The way Parliament is covered by the media has been singled out for criticism in a high-level report.
The report claims that most MPs are ignored by the media most of the time and that almost all the business of the House of Commons goes unreported.
And it says that many people are often only made aware of politicians through coverage of personal indiscretions, idiosyncrasies or "sleaze".
"We should perhaps, not be surprised if the public then believe that politicians as a social species are dishonest, self-interested or irrelevant," the report says.
"MPs And Politics In Our Time" is written by John Healey, Financial Secretary to the Treasury, Mark Gill, head of political research at the Ipsos - MORI Social Research Institute, and Declan McHugh, Director of the Hansard Society's Parliament and Governance Programme.
They write: "There is little doubt that political coverage, particularly of Parliament, could be improved. Most MPs are ignored by the media most of the time.
"Almost all the business of the House of Commons goes unreported. If we want the public to be less detached from politicians, then the media must shoulder some responsibility.
"If we want politicians to be able to confront the big issues of our age - security, climate change, economic forces of globalisation, adequate provision and support in old age --then again the media must make allowances and play its part."
The report goes on: " Currently, much media coverage of politics and politicians is short-term, selective and specific in the interests or issues it highlights.
"For many people their only connection to politics, in the form of Parliament or politicians, is through the lens of the media, and they are often only made aware of politicians through coverage of personal indiscretions, idiosyncrasies or 'sleaze'.
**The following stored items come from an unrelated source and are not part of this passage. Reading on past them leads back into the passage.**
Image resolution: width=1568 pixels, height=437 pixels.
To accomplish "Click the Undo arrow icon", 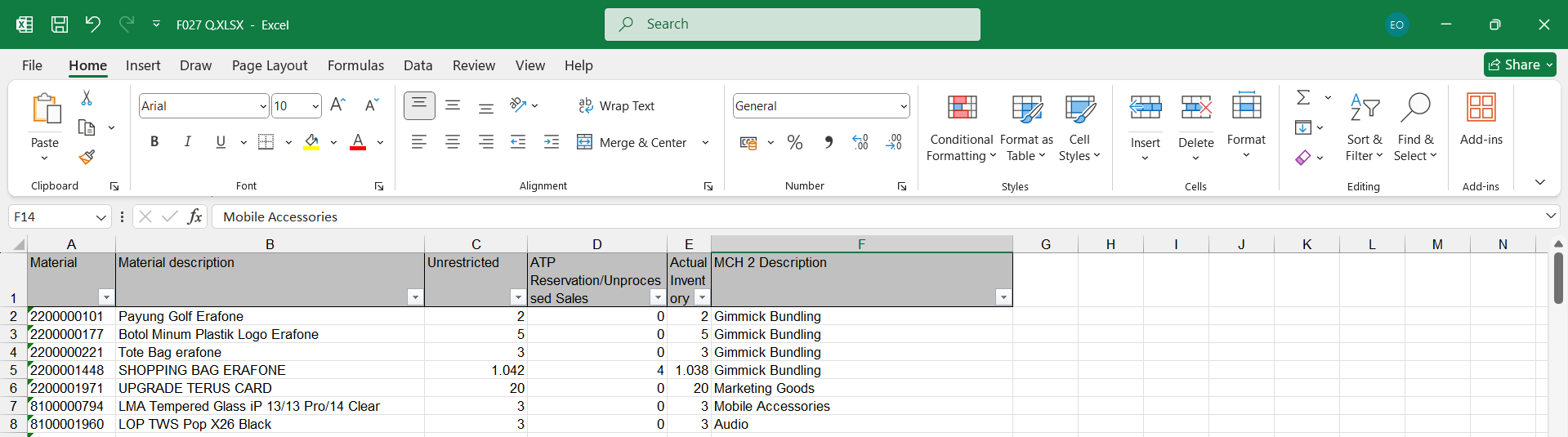I will [92, 25].
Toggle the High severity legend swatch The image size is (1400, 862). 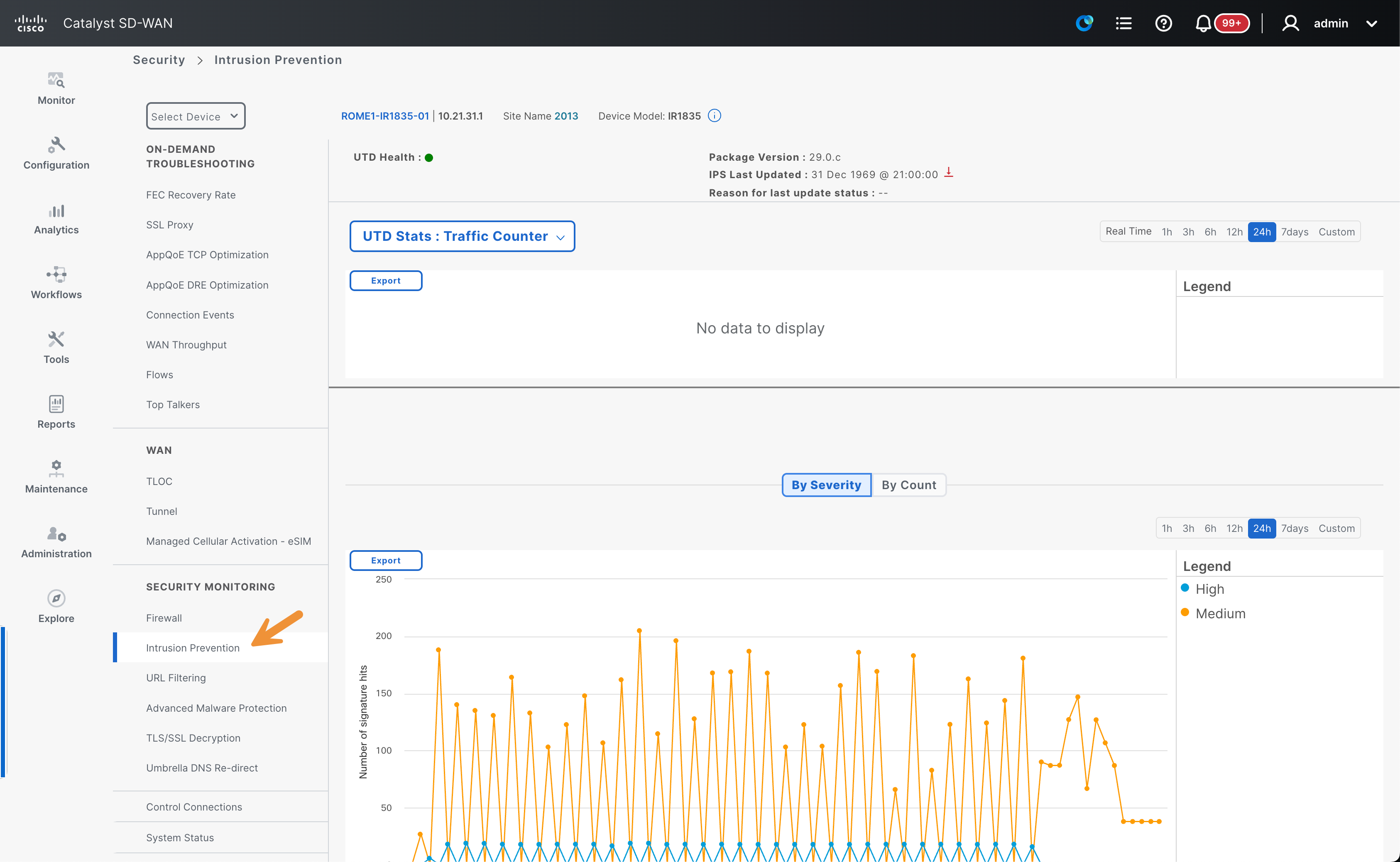(x=1185, y=588)
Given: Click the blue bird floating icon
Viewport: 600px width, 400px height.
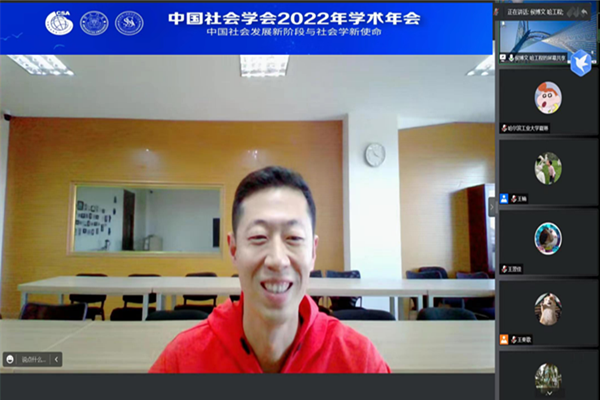Looking at the screenshot, I should point(580,62).
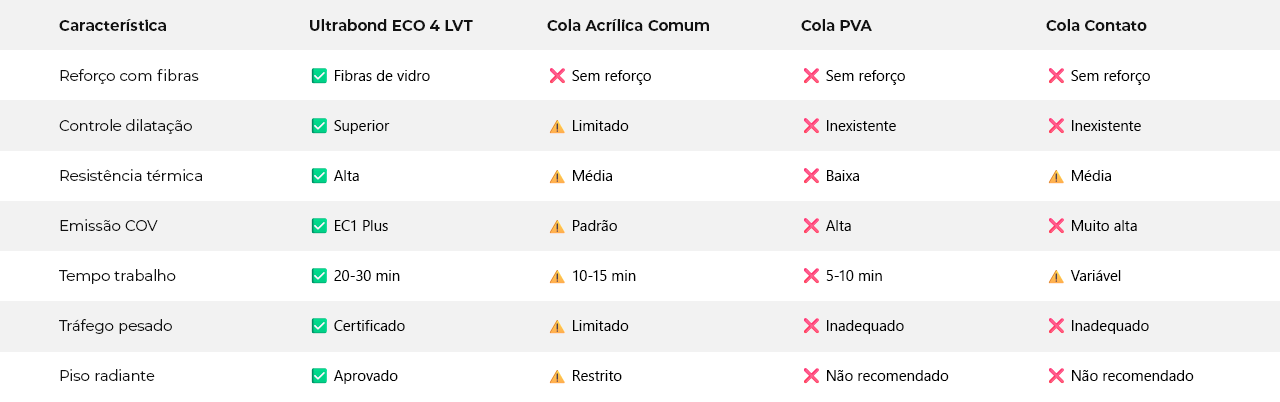Click green checkmark beside Certificado
This screenshot has height=402, width=1280.
pyautogui.click(x=319, y=326)
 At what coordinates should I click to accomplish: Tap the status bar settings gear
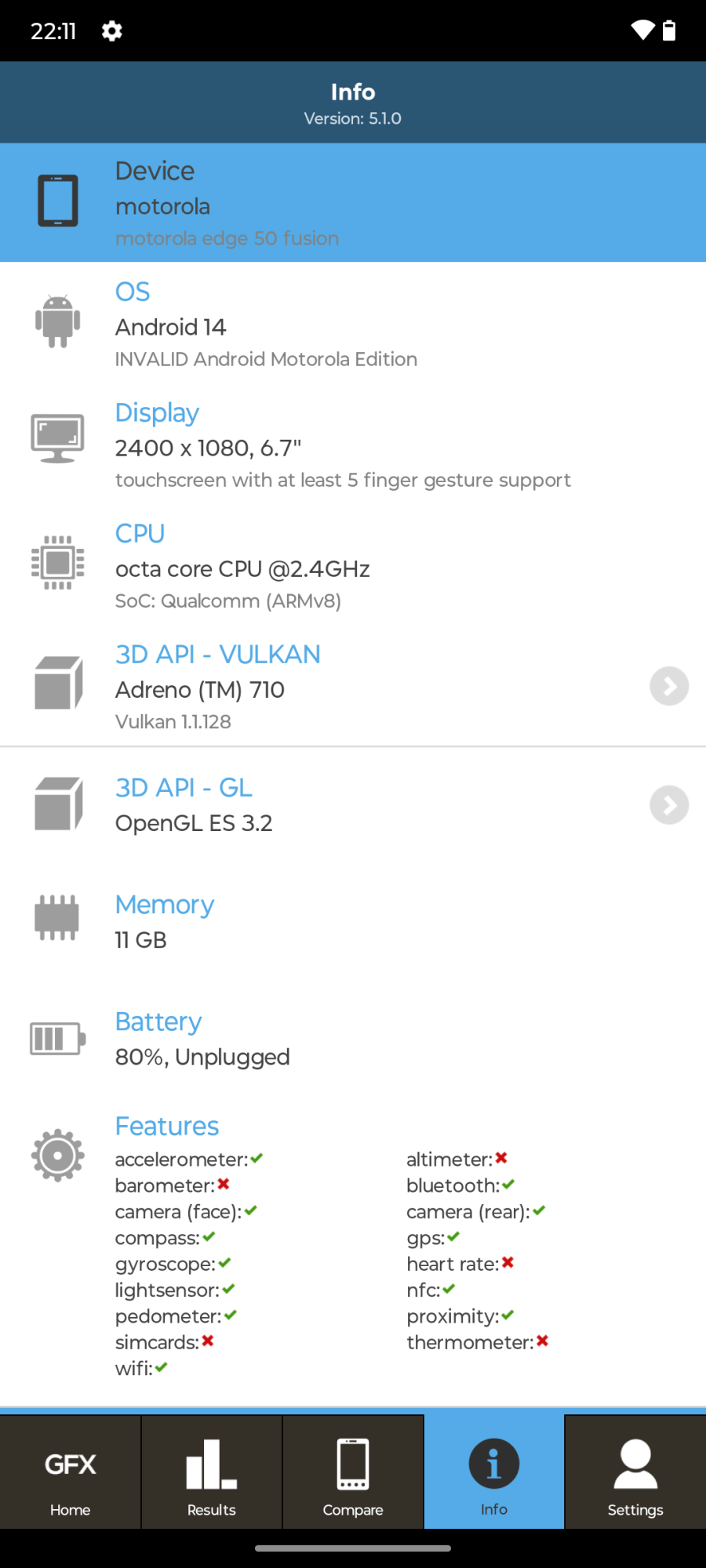(x=112, y=31)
"We should perhaps, not be surprised if the public then believe that politicians as a social species are dishonest, self-interested or irrelevant.
"For many people 'politics' is seen as an obstacle to good government rather than the means by which it is achieved."
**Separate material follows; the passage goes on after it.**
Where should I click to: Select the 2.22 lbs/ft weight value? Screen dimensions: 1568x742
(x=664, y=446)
The authors say that rarely do the public get the chance to see MPs working together.
But they admit that even in terms of media coverage, politicians and political institutions, bear a responsibility for what is broadcast or printed, for instance when ministers make statements on new policies in the press before Parliament.
"Nonetheless, there is a widespread sense - shared by some within the media - that the way politics is covered in newspapers, on radio and on TV is damaging to how people perceive the political system and to the belief that they have a central part to play in it."
The report admits this is tricky territory especially for politicians.
"Criticism of the media or assertion of the responsibilities of the fourth estate in reinforcing our system of representative democracy and values is so often swiftly and savagely dismissed as a desire to gag or regulate for self-serving political ends."